Intelligent Data Acquisition Blends Targeted and Discovery Methods

A mass spectrometry (MS) method is described here that can reproducibly identify hundreds of peptides across multiple experiments. The method uses intelligent data acquisition to precisely target peptides while simultaneously identifying thousands of other, nontargeted peptides in a single nano-LC–MS/MS experiment. We introduce an online peptide elution order alignment algorithm that targets peptides based on their relative elution order, eliminating the need for retention-time-based scheduling. We have applied this method to target 500 mouse peptides across six technical replicate nano-LC–MS/MS experiments and were able to identify 440 of these in all six, compared with only 256 peptides using data-dependent acquisition (DDA). A total of 3757 other peptides were also identified within the same experiment, illustrating that this hybrid method does not eliminate the novel discovery advantages of DDA. The method was also tested on a set of mice in biological quadruplicate and increased the number of identified target peptides in all four mice by over 80% (826 vs 459) compared with the standard DDA method. We envision real-time data analysis as a powerful tool to improve the quality and reproducibility of proteomic data sets.

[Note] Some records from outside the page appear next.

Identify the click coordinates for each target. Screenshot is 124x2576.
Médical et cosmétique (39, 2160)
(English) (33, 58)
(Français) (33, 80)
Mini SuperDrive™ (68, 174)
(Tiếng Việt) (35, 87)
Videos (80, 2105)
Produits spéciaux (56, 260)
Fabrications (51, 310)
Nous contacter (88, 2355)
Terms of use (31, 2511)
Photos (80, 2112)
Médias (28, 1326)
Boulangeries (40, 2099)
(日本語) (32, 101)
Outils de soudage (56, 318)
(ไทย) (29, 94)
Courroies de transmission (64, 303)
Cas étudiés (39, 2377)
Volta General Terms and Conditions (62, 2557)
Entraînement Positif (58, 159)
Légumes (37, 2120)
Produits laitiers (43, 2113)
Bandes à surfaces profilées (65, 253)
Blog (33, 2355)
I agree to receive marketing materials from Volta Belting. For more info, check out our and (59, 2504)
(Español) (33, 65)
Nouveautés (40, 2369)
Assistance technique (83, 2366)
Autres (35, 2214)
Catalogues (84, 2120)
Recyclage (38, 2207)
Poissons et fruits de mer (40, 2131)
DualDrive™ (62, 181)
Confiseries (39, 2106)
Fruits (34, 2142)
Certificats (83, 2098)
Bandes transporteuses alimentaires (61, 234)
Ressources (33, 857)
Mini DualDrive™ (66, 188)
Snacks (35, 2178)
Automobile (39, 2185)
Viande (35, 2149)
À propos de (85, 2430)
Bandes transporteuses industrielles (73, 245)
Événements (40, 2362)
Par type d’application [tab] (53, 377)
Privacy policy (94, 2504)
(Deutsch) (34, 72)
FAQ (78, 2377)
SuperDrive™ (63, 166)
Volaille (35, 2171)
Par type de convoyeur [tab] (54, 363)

本文报道了一种质谱（mass spectrometry，MS）方法，可在多组实验中重复鉴定数百种肽段。该方法采用智能数据采集技术，能够精准靶向目标肽段，同时在单次纳升液相色谱-串联质谱（nano-LC–MS/MS）实验中同步鉴定数千种非靶向肽段。本研究提出一种在线肽段洗脱顺序对齐算法，可基于肽段的相对洗脱顺序实现靶向筛选，无需依赖保留时间进行调度。我们将该方法应用于6次技术重复的纳升液相色谱-串联质谱实验，靶向500种小鼠肽段，最终在全部6次实验中均鉴定出其中440种；而采用数据依赖采集（data-dependent acquisition，DDA）方法仅能鉴定出256种肽段。同一实验中还额外鉴定出总计3757种其他肽段，表明这种混合方法并未削弱DDA的新型发现优势。该方法还在4只小鼠的生物学重复实验中进行了测试，与标准DDA方法相比，全部4只小鼠的靶向肽段鉴定数量均提升了80%以上（826 vs 459）。我们认为实时数据分析可作为提升蛋白质组数据集质量与重现性的有力工具。